__WORK INSTRUCTIONS__. Print out the full listing exactly as it reads.

__SOURCE DATA__.
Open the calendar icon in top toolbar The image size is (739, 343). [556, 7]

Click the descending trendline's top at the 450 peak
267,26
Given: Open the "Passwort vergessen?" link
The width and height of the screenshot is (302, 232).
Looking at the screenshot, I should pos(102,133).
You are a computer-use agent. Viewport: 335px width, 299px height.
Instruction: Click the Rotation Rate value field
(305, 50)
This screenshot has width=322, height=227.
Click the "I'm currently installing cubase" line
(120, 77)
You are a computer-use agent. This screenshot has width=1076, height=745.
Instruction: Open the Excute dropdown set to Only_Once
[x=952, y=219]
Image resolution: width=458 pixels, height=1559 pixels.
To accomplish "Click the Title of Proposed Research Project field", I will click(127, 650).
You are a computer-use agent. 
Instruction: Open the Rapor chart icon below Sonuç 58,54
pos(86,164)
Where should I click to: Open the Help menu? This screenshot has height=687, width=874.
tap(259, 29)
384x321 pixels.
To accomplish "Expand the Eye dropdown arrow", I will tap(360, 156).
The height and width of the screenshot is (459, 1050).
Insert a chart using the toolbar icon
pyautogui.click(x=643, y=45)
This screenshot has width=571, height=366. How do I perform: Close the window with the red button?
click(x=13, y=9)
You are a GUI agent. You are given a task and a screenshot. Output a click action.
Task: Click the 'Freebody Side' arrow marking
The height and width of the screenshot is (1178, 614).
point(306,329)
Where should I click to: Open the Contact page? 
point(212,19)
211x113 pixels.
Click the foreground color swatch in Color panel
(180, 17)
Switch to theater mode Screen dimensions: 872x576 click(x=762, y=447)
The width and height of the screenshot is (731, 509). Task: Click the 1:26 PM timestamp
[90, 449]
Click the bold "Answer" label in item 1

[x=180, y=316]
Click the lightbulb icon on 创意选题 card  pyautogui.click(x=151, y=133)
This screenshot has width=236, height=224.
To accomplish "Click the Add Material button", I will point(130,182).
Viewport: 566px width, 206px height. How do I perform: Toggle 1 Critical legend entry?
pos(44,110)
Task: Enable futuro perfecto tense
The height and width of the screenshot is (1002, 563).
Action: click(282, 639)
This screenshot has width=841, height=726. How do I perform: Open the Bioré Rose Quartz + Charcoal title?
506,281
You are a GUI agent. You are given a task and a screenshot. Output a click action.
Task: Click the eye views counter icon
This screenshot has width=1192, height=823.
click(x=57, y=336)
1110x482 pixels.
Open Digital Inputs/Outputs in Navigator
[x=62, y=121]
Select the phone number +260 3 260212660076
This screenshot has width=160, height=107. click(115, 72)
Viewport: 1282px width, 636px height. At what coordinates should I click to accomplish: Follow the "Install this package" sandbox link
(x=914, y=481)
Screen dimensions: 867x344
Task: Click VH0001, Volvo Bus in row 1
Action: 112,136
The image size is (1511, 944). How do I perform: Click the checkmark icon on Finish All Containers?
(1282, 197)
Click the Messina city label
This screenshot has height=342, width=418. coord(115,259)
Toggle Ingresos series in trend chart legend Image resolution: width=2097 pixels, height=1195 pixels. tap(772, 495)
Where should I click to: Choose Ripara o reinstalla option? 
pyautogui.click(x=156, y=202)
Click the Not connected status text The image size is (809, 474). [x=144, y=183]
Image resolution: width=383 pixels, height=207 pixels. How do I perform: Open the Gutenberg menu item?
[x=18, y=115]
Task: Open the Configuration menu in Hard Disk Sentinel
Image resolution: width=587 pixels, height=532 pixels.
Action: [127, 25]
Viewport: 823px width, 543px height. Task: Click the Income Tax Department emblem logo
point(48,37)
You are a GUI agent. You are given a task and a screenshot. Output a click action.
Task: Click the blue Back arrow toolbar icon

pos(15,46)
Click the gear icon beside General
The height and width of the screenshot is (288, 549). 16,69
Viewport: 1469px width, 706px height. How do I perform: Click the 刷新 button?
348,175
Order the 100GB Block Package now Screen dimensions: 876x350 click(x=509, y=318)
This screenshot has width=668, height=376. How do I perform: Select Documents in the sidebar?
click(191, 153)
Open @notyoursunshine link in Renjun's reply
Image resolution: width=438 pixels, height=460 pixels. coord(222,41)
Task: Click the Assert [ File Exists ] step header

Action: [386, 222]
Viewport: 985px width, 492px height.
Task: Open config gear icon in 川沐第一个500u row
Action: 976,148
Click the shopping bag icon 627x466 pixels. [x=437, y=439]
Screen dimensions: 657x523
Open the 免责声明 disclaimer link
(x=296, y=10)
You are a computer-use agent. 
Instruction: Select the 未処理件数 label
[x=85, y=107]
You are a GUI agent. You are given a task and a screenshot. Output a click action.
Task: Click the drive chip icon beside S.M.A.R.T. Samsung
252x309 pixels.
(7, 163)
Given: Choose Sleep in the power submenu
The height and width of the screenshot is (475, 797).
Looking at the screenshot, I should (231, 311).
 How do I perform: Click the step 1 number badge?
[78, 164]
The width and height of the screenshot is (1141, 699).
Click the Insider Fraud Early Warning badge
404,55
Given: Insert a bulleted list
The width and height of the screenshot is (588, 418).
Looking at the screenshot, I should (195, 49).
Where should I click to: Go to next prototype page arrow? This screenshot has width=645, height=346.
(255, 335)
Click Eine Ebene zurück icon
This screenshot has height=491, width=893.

__RESPONSE TO THE EXERCISE__.
Open the calendar icon in top toolbar The image size is (739, 343). [556, 7]

Click the descending trendline's top at the 450 peak
267,26
Given: Open the "Passwort vergessen?" link
The width and height of the screenshot is (302, 232).
Looking at the screenshot, I should pos(102,133).
You are a computer-use agent. Viewport: 335px width, 299px height.
Instruction: Click the Rotation Rate value field
(305, 50)
This screenshot has width=322, height=227.
Click the "I'm currently installing cubase" line
(120, 77)
You are a computer-use agent. This screenshot has width=1076, height=745.
Instruction: Open the Excute dropdown set to Only_Once
[x=952, y=219]
Image resolution: width=458 pixels, height=1559 pixels.
To accomplish "Click the Title of Proposed Research Project field", I will click(127, 650).
You are a computer-use agent. 
Instruction: Open the Rapor chart icon below Sonuç 58,54
pos(86,164)
Where should I click to: Open the Help menu? This screenshot has height=687, width=874.
tap(259, 29)
384x321 pixels.
To accomplish "Expand the Eye dropdown arrow", I will tap(360, 156).
The height and width of the screenshot is (459, 1050).
Insert a chart using the toolbar icon
pyautogui.click(x=643, y=45)
This screenshot has width=571, height=366. How do I perform: Close the window with the red button?
click(x=13, y=9)
You are a GUI agent. You are given a task and a screenshot. Output a click action.
Task: Click the 'Freebody Side' arrow marking
The height and width of the screenshot is (1178, 614).
point(306,329)
Where should I click to: Open the Contact page? 
point(212,19)
211x113 pixels.
Click the foreground color swatch in Color panel
(180, 17)
Switch to theater mode Screen dimensions: 872x576 click(x=762, y=447)
The width and height of the screenshot is (731, 509). Task: Click the 1:26 PM timestamp
[90, 449]
Click the bold "Answer" label in item 1

[x=180, y=316]
Click the lightbulb icon on 创意选题 card  pyautogui.click(x=151, y=133)
This screenshot has width=236, height=224.
To accomplish "Click the Add Material button", I will point(130,182).
Viewport: 566px width, 206px height. How do I perform: Toggle 1 Critical legend entry?
pos(44,110)
Task: Enable futuro perfecto tense
The height and width of the screenshot is (1002, 563).
Action: click(282, 639)
This screenshot has width=841, height=726. How do I perform: Open the Bioré Rose Quartz + Charcoal title?
506,281
You are a GUI agent. You are given a task and a screenshot. Output a click action.
Task: Click the eye views counter icon
This screenshot has width=1192, height=823.
click(x=57, y=336)
1110x482 pixels.
Open Digital Inputs/Outputs in Navigator
[x=62, y=121]
Select the phone number +260 3 260212660076
This screenshot has width=160, height=107. click(115, 72)
Viewport: 1282px width, 636px height. At what coordinates should I click to accomplish: Follow the "Install this package" sandbox link
(x=914, y=481)
Screen dimensions: 867x344
Task: Click VH0001, Volvo Bus in row 1
Action: 112,136
The image size is (1511, 944). How do I perform: Click the checkmark icon on Finish All Containers?
(1282, 197)
Click the Messina city label
This screenshot has height=342, width=418. coord(115,259)
Toggle Ingresos series in trend chart legend Image resolution: width=2097 pixels, height=1195 pixels. tap(772, 495)
Where should I click to: Choose Ripara o reinstalla option? 
pyautogui.click(x=156, y=202)
Click the Not connected status text The image size is (809, 474). [x=144, y=183]
Image resolution: width=383 pixels, height=207 pixels. How do I perform: Open the Gutenberg menu item?
[x=18, y=115]
Task: Open the Configuration menu in Hard Disk Sentinel
Image resolution: width=587 pixels, height=532 pixels.
Action: [127, 25]
Viewport: 823px width, 543px height. Task: Click the Income Tax Department emblem logo
point(48,37)
You are a GUI agent. You are given a task and a screenshot. Output a click action.
Task: Click the blue Back arrow toolbar icon

pos(15,46)
Click the gear icon beside General
The height and width of the screenshot is (288, 549). 16,69
Viewport: 1469px width, 706px height. How do I perform: Click the 刷新 button?
348,175
Order the 100GB Block Package now Screen dimensions: 876x350 click(x=509, y=318)
This screenshot has width=668, height=376. How do I perform: Select Documents in the sidebar?
click(191, 153)
Open @notyoursunshine link in Renjun's reply
Image resolution: width=438 pixels, height=460 pixels. coord(222,41)
Task: Click the Assert [ File Exists ] step header

Action: [386, 222]
Viewport: 985px width, 492px height.
Task: Open config gear icon in 川沐第一个500u row
Action: 976,148
Click the shopping bag icon 627x466 pixels. [x=437, y=439]
Screen dimensions: 657x523
Open the 免责声明 disclaimer link
(x=296, y=10)
You are a computer-use agent. 
Instruction: Select the 未処理件数 label
[x=85, y=107]
You are a GUI agent. You are given a task and a screenshot. Output a click action.
Task: Click the drive chip icon beside S.M.A.R.T. Samsung
252x309 pixels.
(7, 163)
Given: Choose Sleep in the power submenu
The height and width of the screenshot is (475, 797).
Looking at the screenshot, I should (231, 311).
 How do I perform: Click the step 1 number badge?
[78, 164]
The width and height of the screenshot is (1141, 699).
Click the Insider Fraud Early Warning badge
404,55
Given: Insert a bulleted list
The width and height of the screenshot is (588, 418).
Looking at the screenshot, I should (195, 49).
Where should I click to: Go to next prototype page arrow? This screenshot has width=645, height=346.
(255, 335)
Click Eine Ebene zurück icon
This screenshot has height=491, width=893.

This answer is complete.